BONYTHON


The name of Bonython was one of the most ancient and aristocratic in the county of Cornwall, possessing of the Bonython Manor continuously from  the 14th century onwards. In the C18th the Bonython  name and the social position  was certified by their intermarriage with the leading families of Cornwall for four centuries

Henry Pomeroy of Tregony married on 15 April 1600 to Elizabeth Bonython who wasdau of John  Bonython of Bonython  by his wife Eleanor, dau & co-heir of Wm. Mylyton; 
Her sister Eleanor Bonython married on 9th Nov 1601 to Richard Leigh son of Anne Pomeroy of Collaton & her husband William Leigh
both marriages recorded in parish registers of  St Columb Major
Visitations Pedigree for Bonython shows
Nicholas Bonython 3rd son of  John Bonython of St Collumb Minor & his wife Margerie  Kerne of Tresillian & nephew to John Bonyhon who married Eleanor Milliton  children given as Reskimer, William , Elizabeth & John
The tangle of intermarriages is between the families of the West Country is deeply complex and near impossible to untangle 

Bonython Manor near Cury in Cornwall

 Bonython Manor near Cury, Cornwall, England is an estate with glorious gardens on the Lizard peninsula. Since 1999, the owners have been Mr. & Mrs. Richard Nathan.
The mansion  faces the sea  like many of the ancient Cornish houses where , no doubt, the local enterprise of smuggling and the plundering of wrecks  proved a useful supplement to their income
Despite  their remote situation, this branch of the family became figures of political agitation in the time of the Stuart dynasty between 1603 and 1646 .

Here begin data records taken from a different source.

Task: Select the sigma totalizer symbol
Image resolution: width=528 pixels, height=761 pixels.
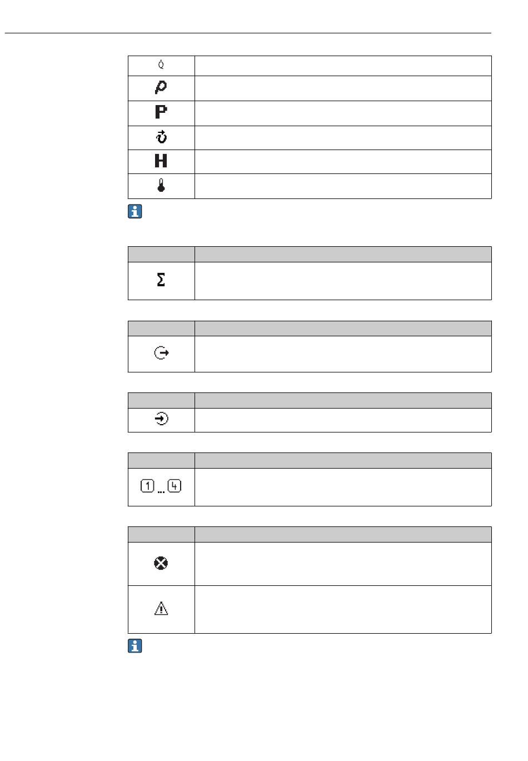Action: [x=161, y=280]
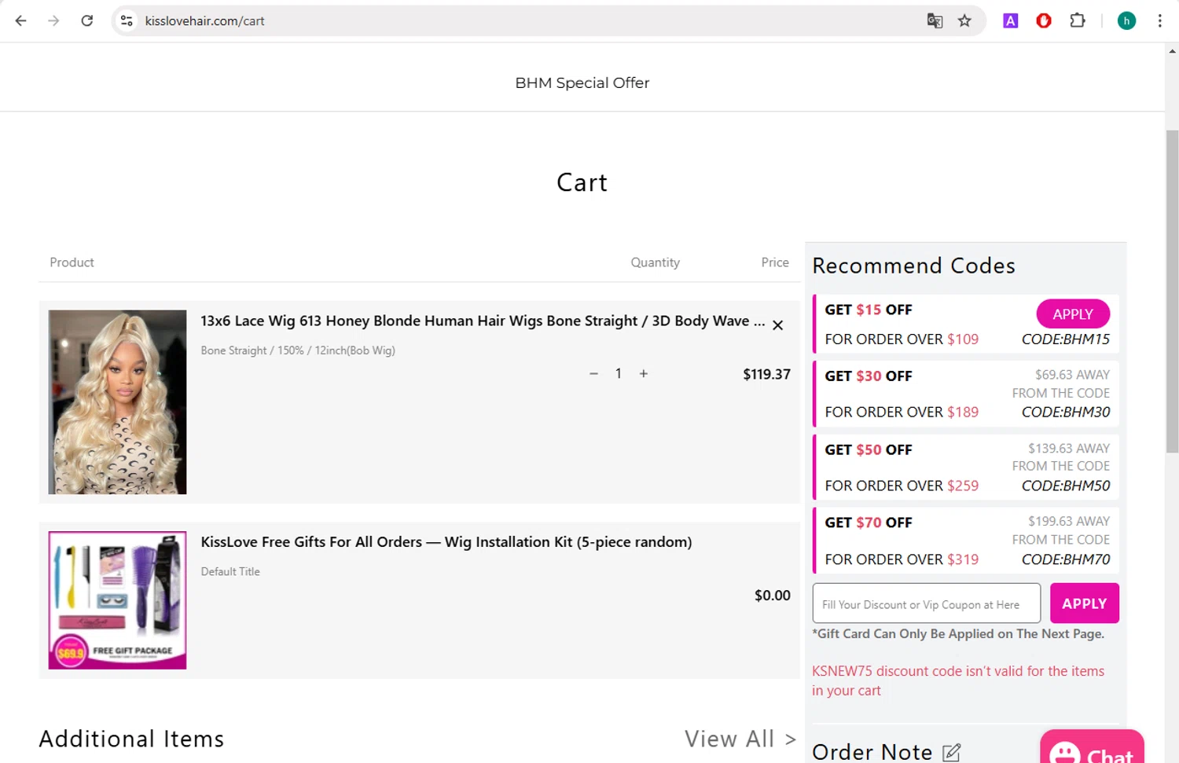Open the browser extensions puzzle icon
Screen dimensions: 1179x763
coord(1078,21)
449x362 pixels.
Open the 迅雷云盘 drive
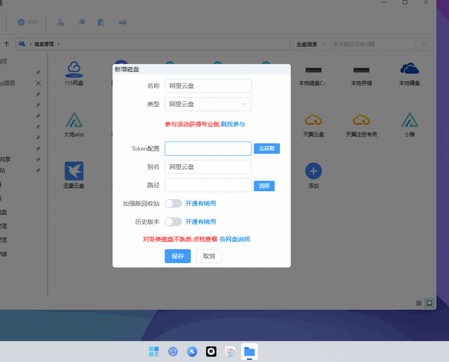pos(74,174)
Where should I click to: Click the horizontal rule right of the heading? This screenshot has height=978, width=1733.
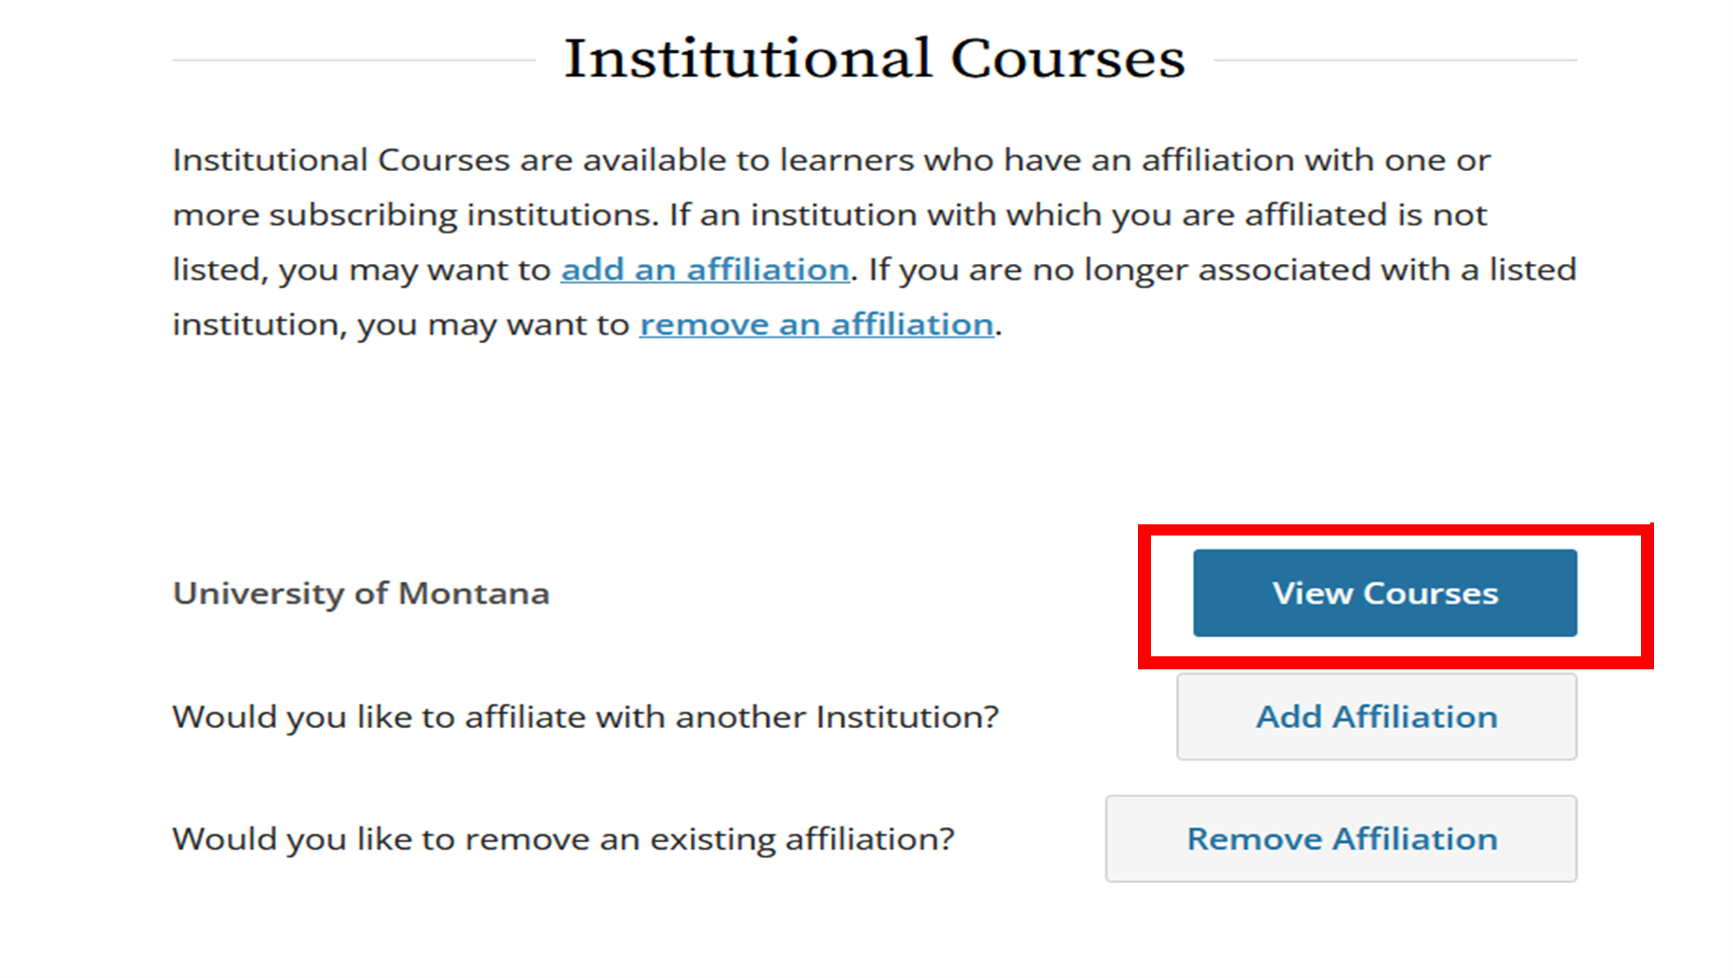[1395, 60]
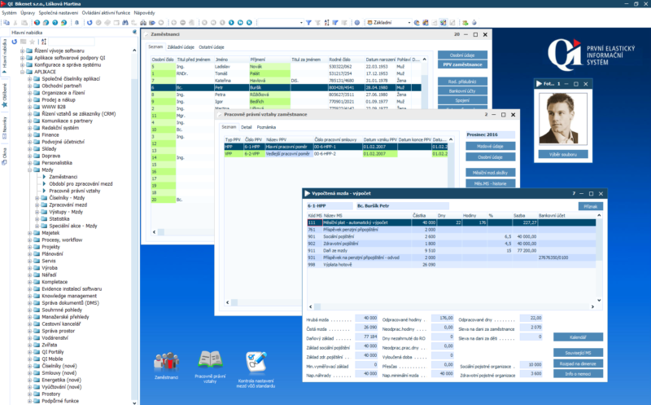Open the Oblíbené side tab
Screen dimensions: 651x405
tap(4, 90)
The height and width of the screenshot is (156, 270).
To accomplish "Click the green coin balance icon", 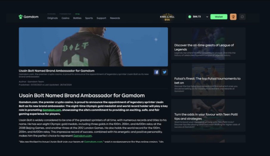I will (x=190, y=17).
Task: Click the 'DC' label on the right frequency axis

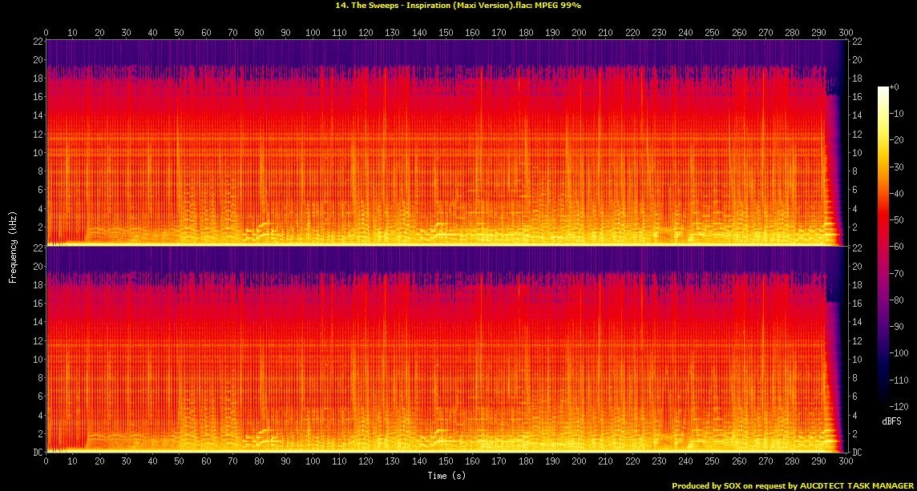Action: [856, 453]
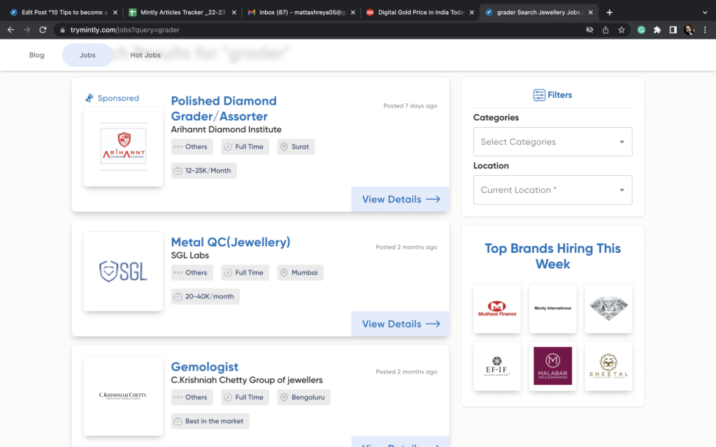Click the Malabar Gold & Diamonds logo
The width and height of the screenshot is (716, 447).
552,365
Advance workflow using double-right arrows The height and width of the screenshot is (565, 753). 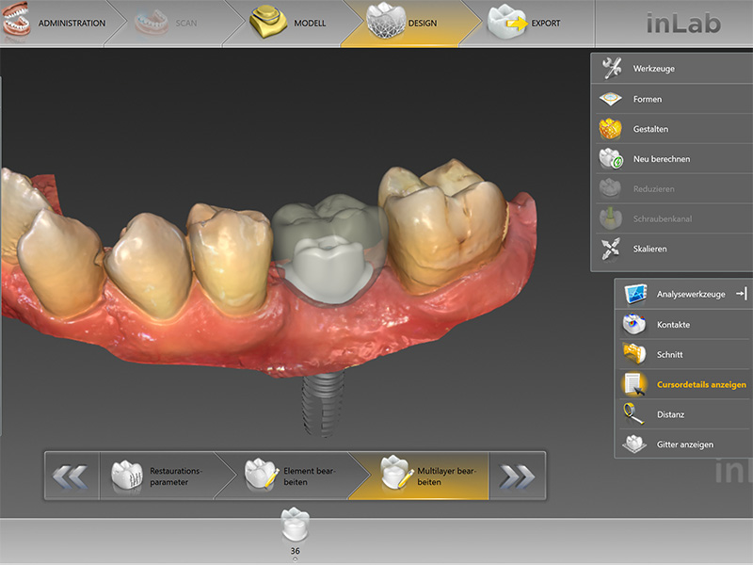[x=519, y=476]
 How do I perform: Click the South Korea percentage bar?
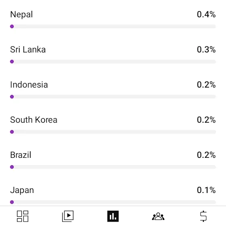pos(113,132)
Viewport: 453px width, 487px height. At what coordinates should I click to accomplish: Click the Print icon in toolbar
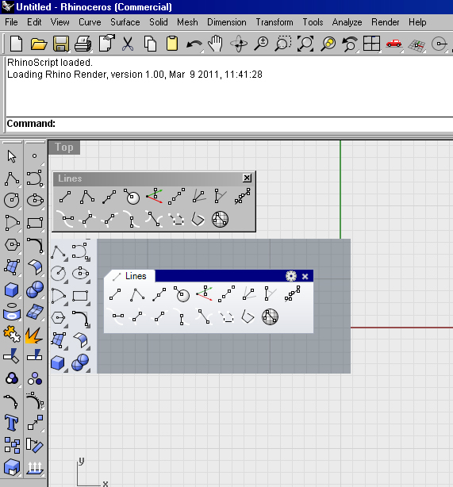(x=83, y=44)

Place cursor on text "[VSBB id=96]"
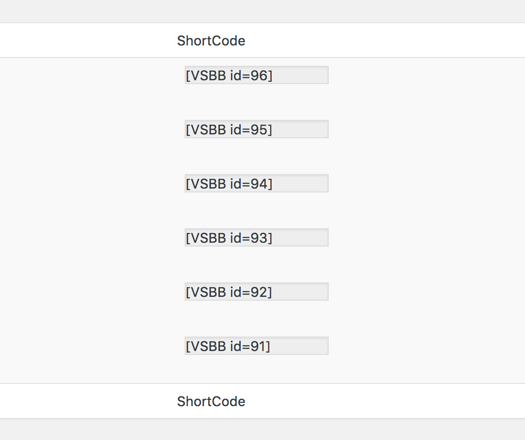[x=229, y=75]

Several branches of Bonythons descended that original family  with the senior line  holding the ancient manor of Bonython in Cury  .

Carnclew once


 Carclew House  is one of Britain's lost houses.  It was a large Palladian country house near Mylor in Cornwall, approximately three miles north of Falmouth. For many generations it was owned by the Bonython family  until it was sold in 1739 to the  wealthy merchant ,William Lemon (1696–1760) circa 1739. Rebuilt in the 18th century and again in the early 19th century it was destroyed by fire in 1934

 The Bonythons of Carclew .

Richard Bonython of Bonython  was baptised , 3 April, 1580, at the estate of his mother in St. Columb Major, the second son of John Bonython of Bonython. by his wife Eleanor Milliton. He may be the Richard Bonython who was Comptroller of the Stannaries of Cornwall and Devonshire, 1603 and 1604 & keeper of the Gaol at Lostwithiel in 1603    [Calender of State Papers, Domestic].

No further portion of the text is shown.